📰 Fonti: ansa.it
Tragedia della nave Sansovino: condanne per omicidio colposo
Dieci anni dopo la tragedia avvenuta nel porto di Messina, che portò alla morte di tre marittimi a bordo della nave Sansovino, il giudice monocratico di Messina ha emesso una sentenza. Sono stati condannati l’armatore Luigi Genghi e l’ispettore tecnico della Caronte&Tourist Domenico Cicciò, entrambi a 2 anni e 4 mesi di reclusione. I due erano accusati di omicidio colposo e violazione delle norme sulla sicurezza e salute sul lavoro, come riportato da ansa.it.
Inoltre, la società Caronte&Tourist è stata condannata al pagamento di 300 quote, ciascuna del valore di 750 euro. Fortunato De Falco, direttore di macchina, e Josuè Agrillo, responsabile della società Seastar Shipping Navigation Ltd, sono stati assolti per non aver commesso il fatto. Le indagini hanno rivelato che i tre marittimi, Cristian Micalizzi di Messina, Gaetano D’Ambra di Lipari e Santo Parisi di Terrasini, sono deceduti a causa delle esalazioni tossiche a bordo della nave, come evidenziato da ansa.it.

Serie di compiti:
1 > Per favore, estrai dall'articolo sulla nave Sansovino il passo che inizia con "Inoltre, la società" e prosegue fino a "evidenziato da ansa.it.".
2 > Secondo l'articolo sulla nave Sansovino, a quale pena sono stati condannati Luigi Genghi e Domenico Cicciò?

[Record del dataset]

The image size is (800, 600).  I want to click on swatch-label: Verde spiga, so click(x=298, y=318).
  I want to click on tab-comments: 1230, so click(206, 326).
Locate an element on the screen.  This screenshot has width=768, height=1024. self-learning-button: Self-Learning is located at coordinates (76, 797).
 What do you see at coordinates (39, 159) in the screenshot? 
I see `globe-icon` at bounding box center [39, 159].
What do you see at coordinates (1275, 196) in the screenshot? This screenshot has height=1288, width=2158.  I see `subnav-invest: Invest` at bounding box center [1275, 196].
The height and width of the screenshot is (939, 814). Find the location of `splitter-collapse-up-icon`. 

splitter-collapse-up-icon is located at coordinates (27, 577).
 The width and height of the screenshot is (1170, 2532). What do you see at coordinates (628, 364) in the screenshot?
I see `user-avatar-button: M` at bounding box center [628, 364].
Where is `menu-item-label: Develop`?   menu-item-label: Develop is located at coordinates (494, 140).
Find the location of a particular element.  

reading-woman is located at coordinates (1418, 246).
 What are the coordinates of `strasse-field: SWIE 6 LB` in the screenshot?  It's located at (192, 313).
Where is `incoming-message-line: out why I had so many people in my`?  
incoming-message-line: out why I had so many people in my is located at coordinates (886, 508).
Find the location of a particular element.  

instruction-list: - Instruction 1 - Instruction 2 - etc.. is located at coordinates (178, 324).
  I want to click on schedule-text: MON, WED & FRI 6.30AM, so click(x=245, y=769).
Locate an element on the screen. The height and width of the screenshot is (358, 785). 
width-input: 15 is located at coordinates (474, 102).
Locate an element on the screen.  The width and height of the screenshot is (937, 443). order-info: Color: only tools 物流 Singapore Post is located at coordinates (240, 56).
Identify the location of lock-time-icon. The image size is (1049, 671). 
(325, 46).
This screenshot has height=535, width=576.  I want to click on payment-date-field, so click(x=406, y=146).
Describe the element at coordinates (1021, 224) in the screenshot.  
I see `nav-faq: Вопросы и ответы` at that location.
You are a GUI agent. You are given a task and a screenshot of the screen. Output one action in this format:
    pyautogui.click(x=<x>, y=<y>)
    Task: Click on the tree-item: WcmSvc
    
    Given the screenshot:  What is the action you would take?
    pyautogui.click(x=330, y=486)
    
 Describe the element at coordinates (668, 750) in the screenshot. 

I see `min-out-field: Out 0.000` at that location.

Risultati dell'esercizio:
1 >
Inoltre, la società Caronte&Tourist è stata condannata al pagamento di 300 quote, ciascuna del valore di 750 euro. Fortunato De Falco, direttore di macchina, e Josuè Agrillo, responsabile della società Seastar Shipping Navigation Ltd, sono stati assolti per non aver commesso il fatto. Le indagini hanno rivelato che i tre marittimi, Cristian Micalizzi di Messina, Gaetano D’Ambra di Lipari e Santo Parisi di Terrasini, sono deceduti a causa delle esalazioni tossiche a bordo della nave, come evidenziato da ansa.it.

2 > Entrambi a 2 anni e 4 mesi di reclusione.